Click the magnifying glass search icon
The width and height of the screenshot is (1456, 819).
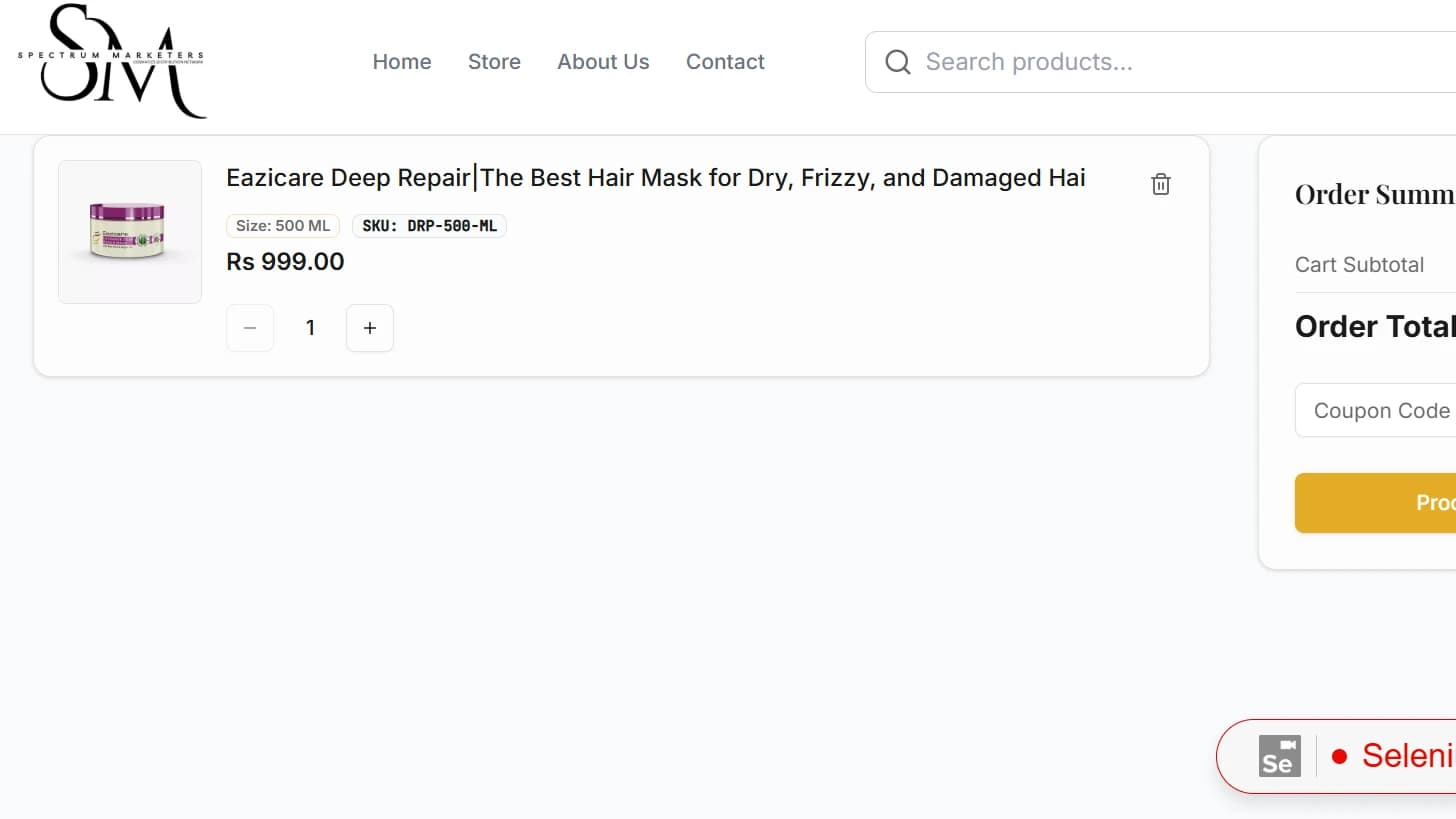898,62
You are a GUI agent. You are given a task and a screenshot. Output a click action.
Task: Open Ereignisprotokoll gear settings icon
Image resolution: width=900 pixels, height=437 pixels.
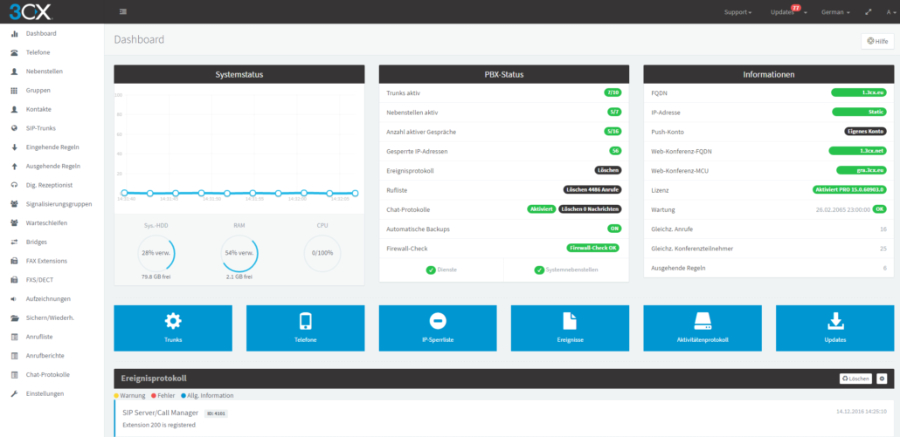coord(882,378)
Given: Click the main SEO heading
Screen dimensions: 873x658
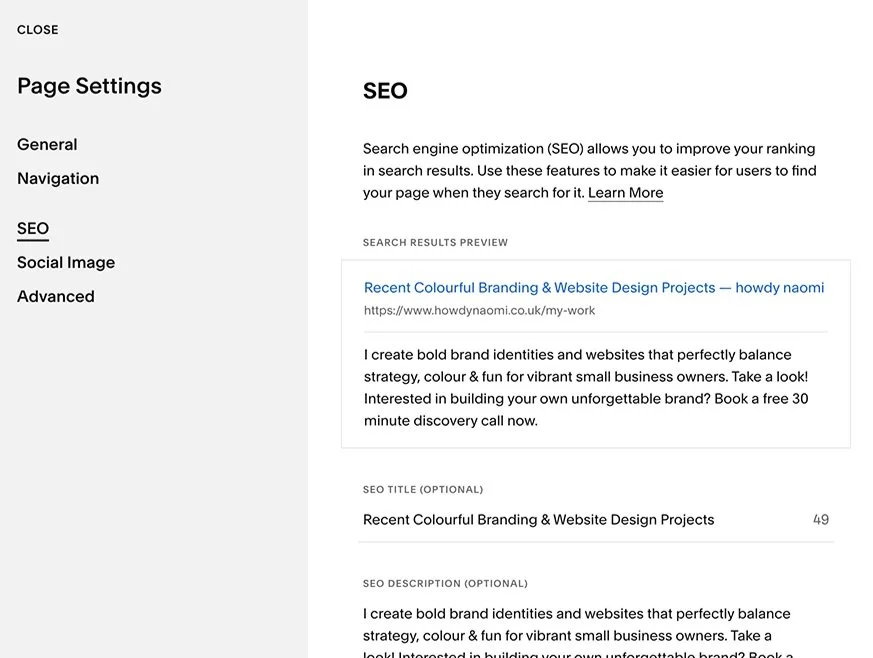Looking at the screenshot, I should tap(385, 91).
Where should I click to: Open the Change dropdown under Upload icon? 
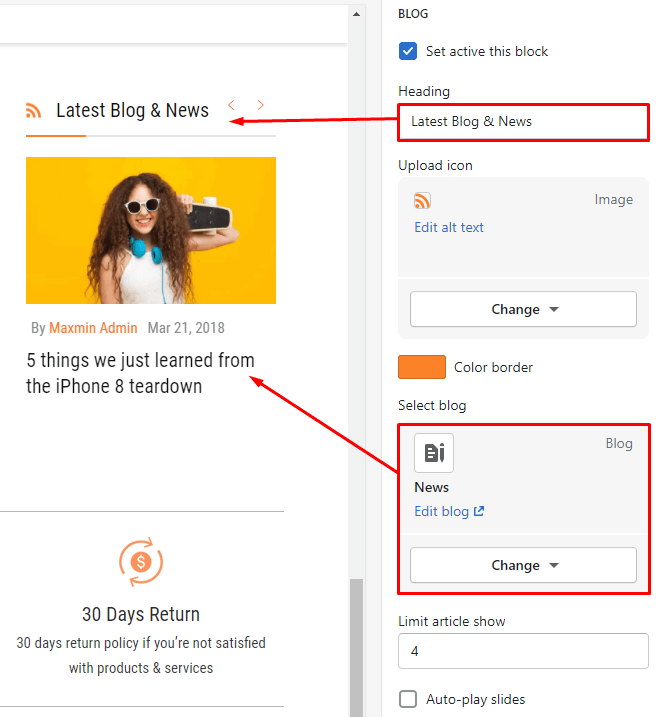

To be done ▸ Return each line of the rows above that contains the string "icon".

Complete response ▸
Click the magnifying glass search icon
Task: Open Ereignisprotokoll gear settings icon
Where should I click to: Open the Change dropdown under Upload icon? 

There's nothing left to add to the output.